E como é que este aumento de produtividade facilitado pela IA pode vir a beneficiar o modelo de semana de quatro dias? Para o responsável do ManpowerGroup Portugal, os líderes das empresas devem “refletir sobre o que querem fazer com esse acréscimo de produtividade. É importante que os benefícios deste valor criado sejam também distribuídos pelos trabalhadores. Nesse sentido, a semana de quatro dias pode ser uma das vias que as empresas adotam”.
A inteligência artificial articulada com semanas de quatro dias pode também desempenhar um papel no combate ao desemprego. Rita Fontinha salienta que “de forma a combater um potencial aumento de taxas de desemprego, resultante da utilização extensiva de inteligência artificial, a implementação de uma semana de trabalho de quatro dias, em larga escala, poderia ser uma forma de mitigar uma possível situação de maior desemprego”.

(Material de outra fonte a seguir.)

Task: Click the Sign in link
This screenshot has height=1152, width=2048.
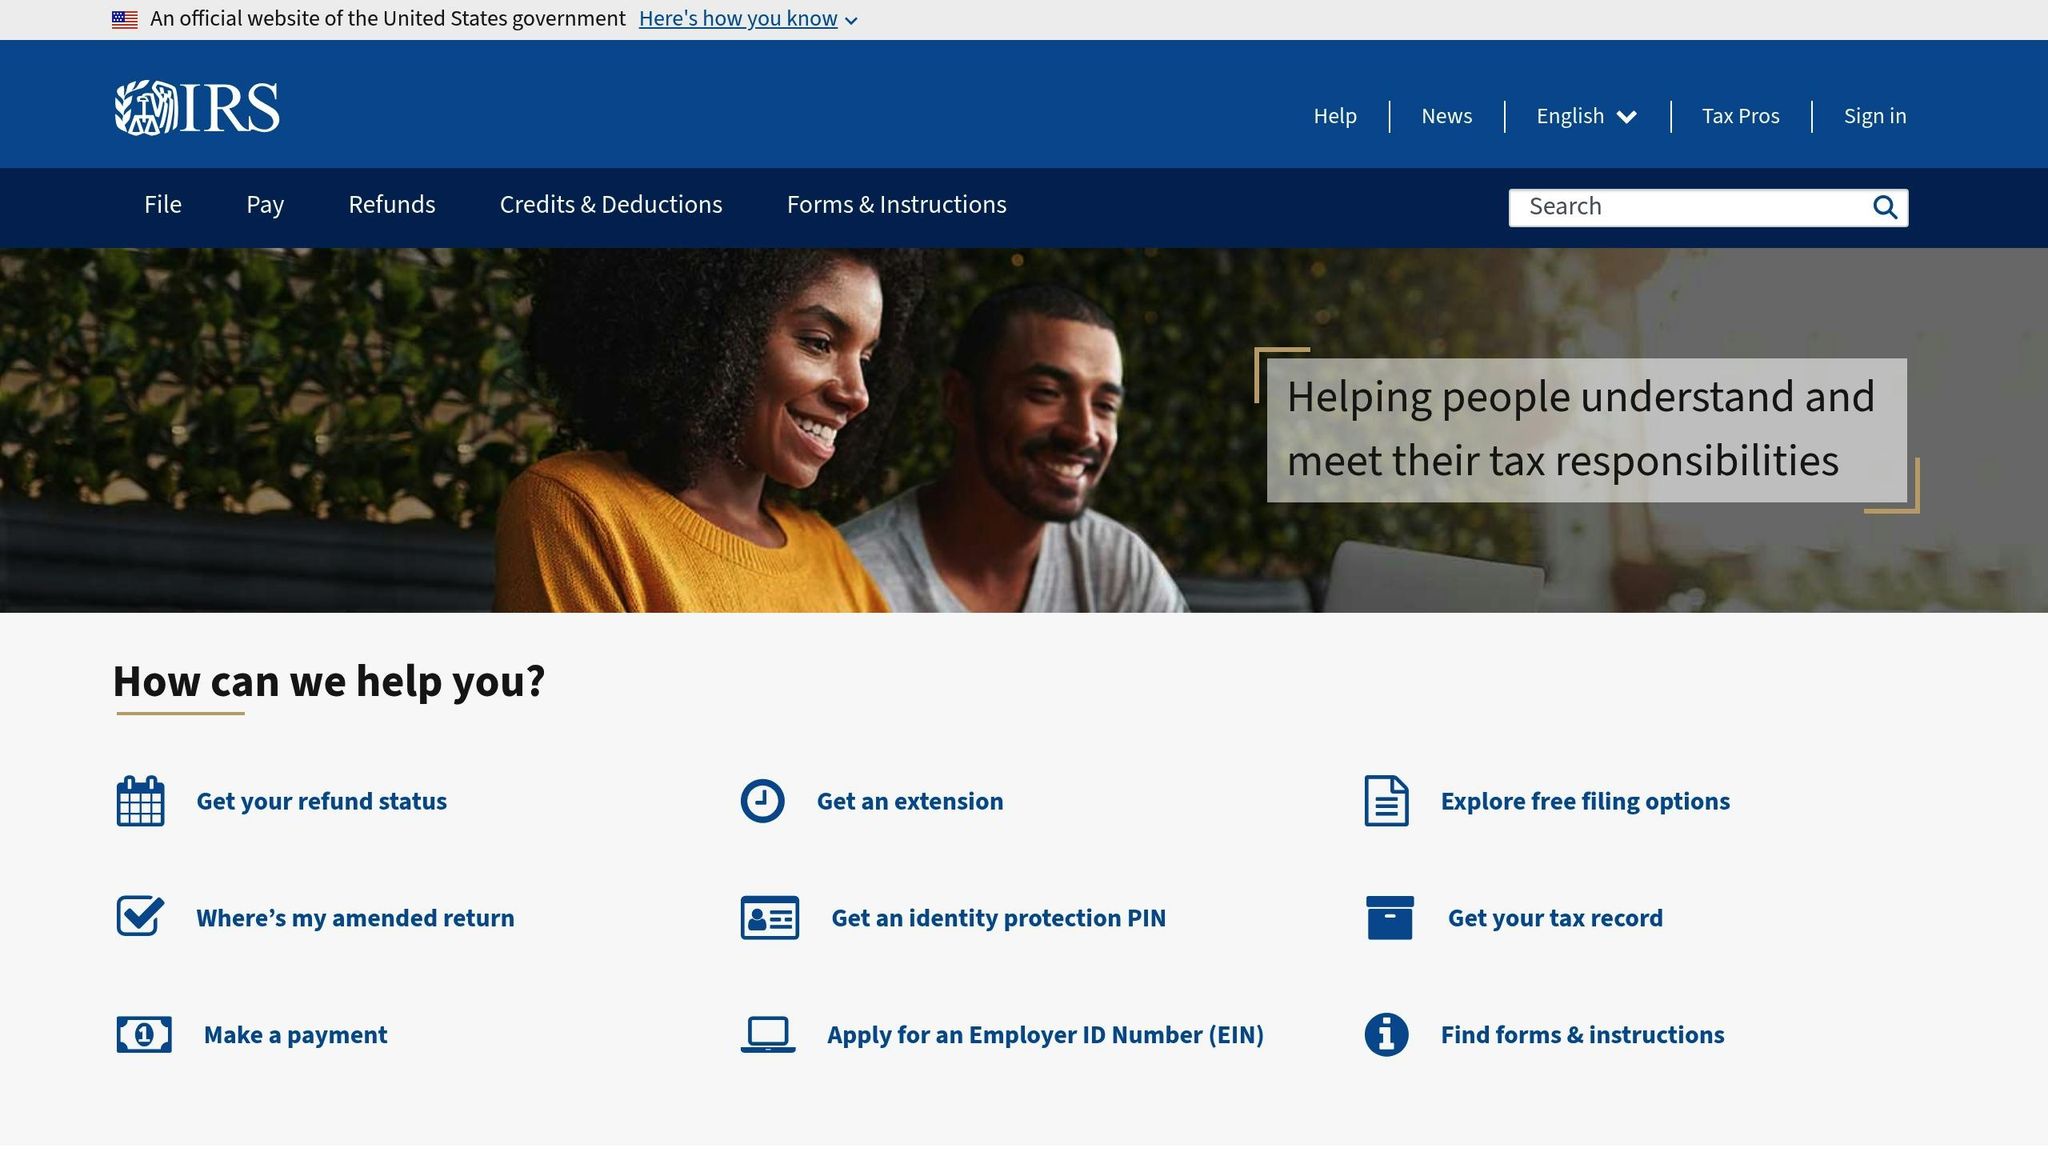Action: 1875,116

Apesar de ser assumido que os avanços tecnológicos causem perturbações no mercado de trabalho, dados do ManpowerGroup Employment Outlook Survey indicam que 58% dos empregadores antecipam que as tecnologias imersivas os levarão a empregar mais trabalhadores.
Aposta na formação
Preparar os colaboradores tendo em conta novos processos de trabalho potenciados pela IA é, assim, considerado crítico. É aqui que entra a “necessária” componente de formação. Apesar de “a relação entre a IA e a diminuição de postos de trabalho não ser linear”, na perspetiva de Tânia Gaspar, “se formos observar a história das revoluções laborais existe sempre esse receio e o facto é que as sociedades e o mundo do trabalho sofrem adaptações”. Por isso, defende que “face aos desafios atuais os profissionais do futuro têm de ter determinadas competências. Naturalmente competências e literacia digital, a par de competências cognitivas, associadas à capacidade de colocar a inteligência ao serviço da resolução de problemas, competências socioemocionais como a autorregulação e as relações interpessoais, capacidade de adaptação”.

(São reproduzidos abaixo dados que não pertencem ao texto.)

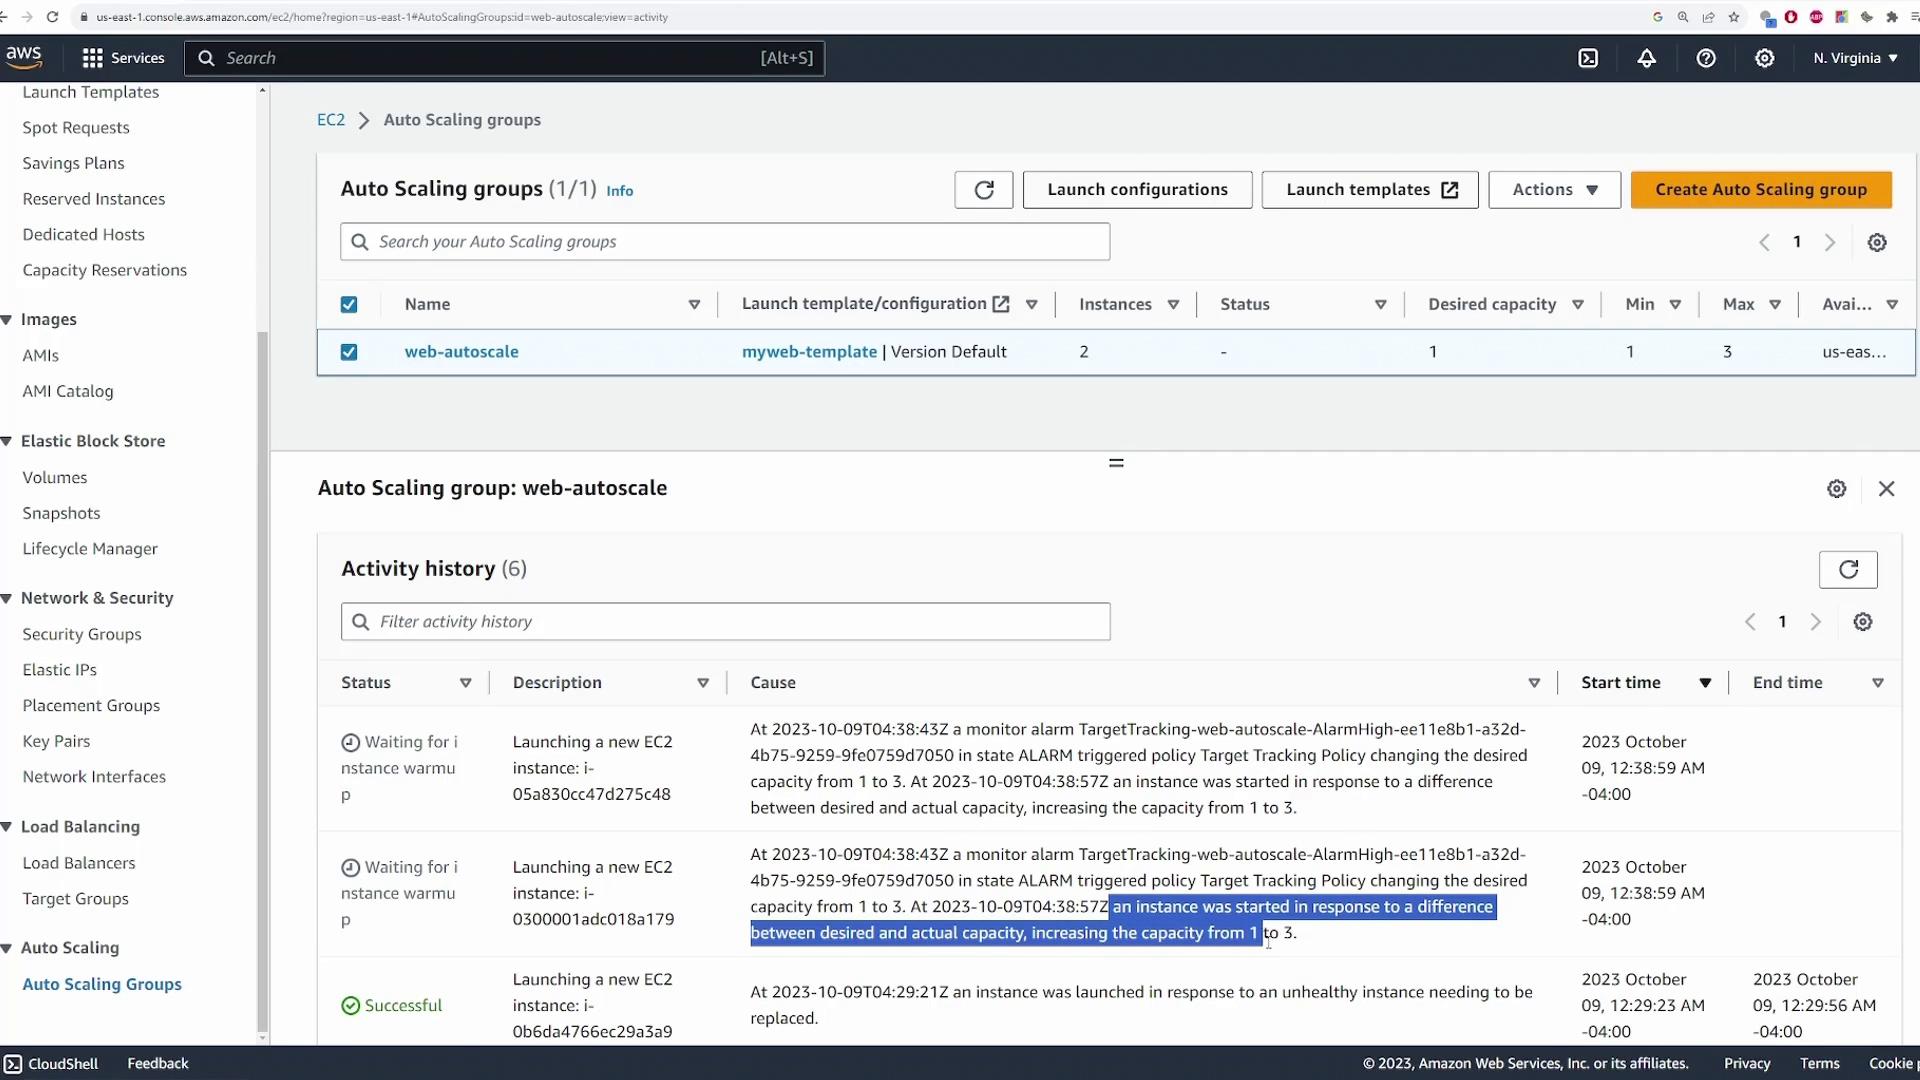Viewport: 1920px width, 1080px height.
Task: Open the N. Virginia region selector
Action: coord(1855,58)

Tânia Gaspar destaca as várias transformações que estão a acontecer na sociedade em simultâneo, onde a formação tem um papel essencial para as superar. “O desenvolvimento de competências está no centro das mudanças que estão a ocorrer na educação e nos mercados de trabalho no meio das megatendências globais, como a automatização, a ação contra as alterações climáticas, a digitalização de produtos e serviços e a diminuição da força de trabalho, que estão a mudar a natureza do trabalho e as exigências de competências”, disse ao Negócios. Defende, por isso, “a necessidade de formação continua e maior ligação da formação profissional e universitária às necessidades do mercado presente e futuro”.

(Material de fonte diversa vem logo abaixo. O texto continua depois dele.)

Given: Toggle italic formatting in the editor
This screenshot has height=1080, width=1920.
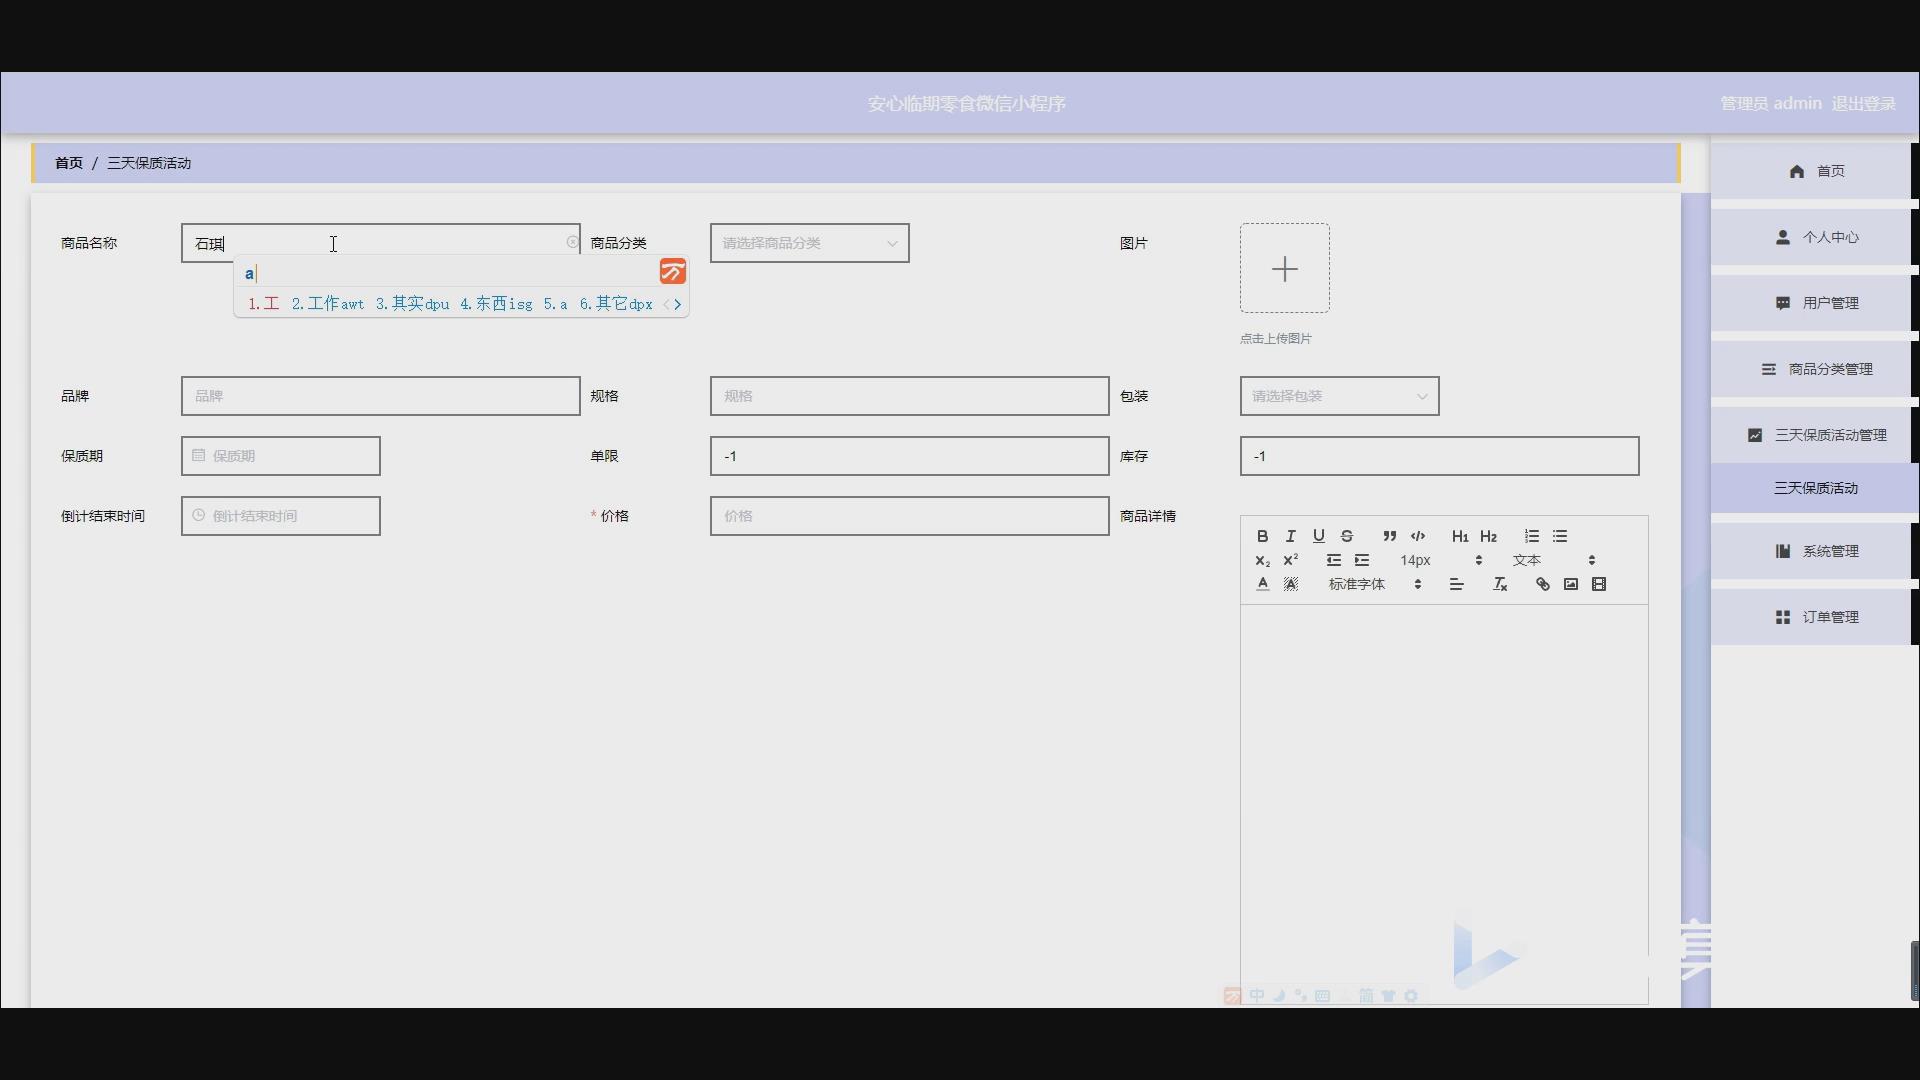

Tendo em conta que a IA generativa pode aumentar substancialmente a produtividade do trabalho em toda a economia, “isso só será possível se houver um investimento claro na capacitação dos trabalhadores, ajudando-os a desenvolver as competências necessárias para que sejam mais produtivos nas suas funções atuais, ou a evoluírem para novas funções”, assinala Rui Teixeira. Por isso, também corrobora que “devemos investir na criação de ecossistemas – que unam as iniciativas das empresas, das academias e do governo – e que apoiem os trabalhadores nesta constante evolução das suas competências. Só assim poderemos dotar as pessoas das competências necessárias para alavancar a tecnologia, reforçando a sua empregabilidade e contribuindo para concretizar a promessa de um futuro mais produtivo, mas também mais próspero”, acrescenta.